Deathwatch Beetles – Photo by: Sarefo
The Woodborer beetles belonging to the Anobiidae family are commonly referred as Deathwatch beetles. They are the closest relatives of Cigarette and Drugstore Beetles that you encounter in store products. The adult species are able to communicate among themselves, and the method to locate their mates is quite unique, which is done by hitting their head on the surface of the wood especially at night. This name was acquired during the middle age, when the European people used to hear the tapping sound at night.
These beetles also prefer softwood trees, especially the species Douglas-fir that is used to make beams, furniture, girders, and foundation timbers. They can also be encountered in decayed or old wood. They inhabit in wood that have more than 14% of moisture content, unlike the Powderpost beetle”s preference. Hence, it is assumed that the houses or building with central air conditioning or heating are less likely to be a habitat for this beetle. They can be commonly encountered in damp areas and marshy places.
The larvae of this beetle stuff their feeding galleries in the wood with fine frass pellets that has a grittier consistency.
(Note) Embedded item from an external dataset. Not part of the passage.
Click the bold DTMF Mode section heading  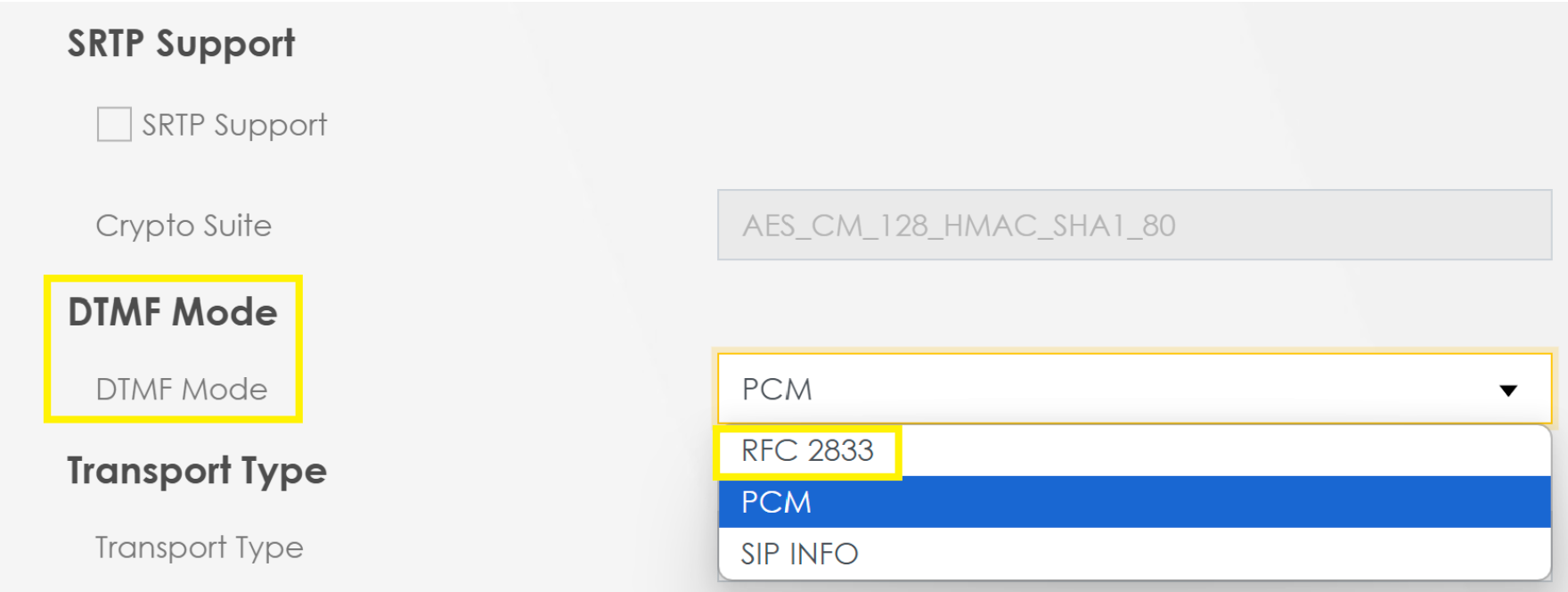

This frass is not visible unless the larvae pushes it from the emergence hole. Holes made by the Deathwatch beetles are found in different size, whereas the holes made by the other two categories seem to be of the same size.
The adult Deathwatch beetles are dark brown to red in color, and they deposit their eggs in small openings, crevices or pores found in the unfinished wood. The life cycle of this beetle extends up to minimum 2 years. The Deathwatch species frequently seen in California is the Hemiccoelus gibbicolis, the Pacific Deathwatch beetle.
False Powderpost Beetle Photo by: Clemson University – USDA Cooperative Extension Slide Series
False Powderpost Beetles
The False Powderpost beetles belong to the Bostrichidae family, and are basically wood-borers. They can be seen inhabiting in both softwood as well as hardwood. This species often reaches the United States, mainly on the bamboo articles or on Philippine mahogany
Unlike the beetles of the other two families, this beetle deposits egg in the egg gallery or tunnel bored by this beetle on the wood or other wooden articles. The larval form fills the feeding gallery with frass powder that has a coarse texture.
They mainly infest furniture, wooden floors, hardwood paneling and other wooden articles. Some species also bore into soft metals like silver and lead; hence they acquired the name “leadcable borer”.
They prefer to attack wine-soaked oak present in the wine barrels or the alcohol specimen”s corks. Hence, it is also termed as “cask borer”
The adult False Powderpost beetle is black or dark brown in color, and has reddish legs, mouthpart and antennae. They attain around 1/4th of an inch length. The body of this beetle looks like having a humpback, due to which its head is not visible, when viewed from above.
The duration of this beetle”s lifecycle is very different. Most species take around one year, but some rare species also take around 20 years to complete.
Wood-boring beetles are very destructive in nature. They usually tunel through the woods and create holes as they eat. Mostly the damage caused by them are cosmetic in nature, hence it doesnot affect the wood structurally. The visible damage caused by them is the exit hole made when these beetles emetrge out of the wood.
Safety in Homes
Controlling this pest is not simple, as they are present in various types of woods. It can only be controlled by preventing its entry to the house. Take care while using the firewood, as it may consist of this beetle. Hence, you can leave such woodpeices in the garage or unheated shed, completely outside your house. Bring only a small amount of wood piece inside the house, which is needed to burn, so that before it knows, it will be burnt. Make use of kiln-dried type of lumber, and avoid using insecticides over the lumber or logs for controlling this insect.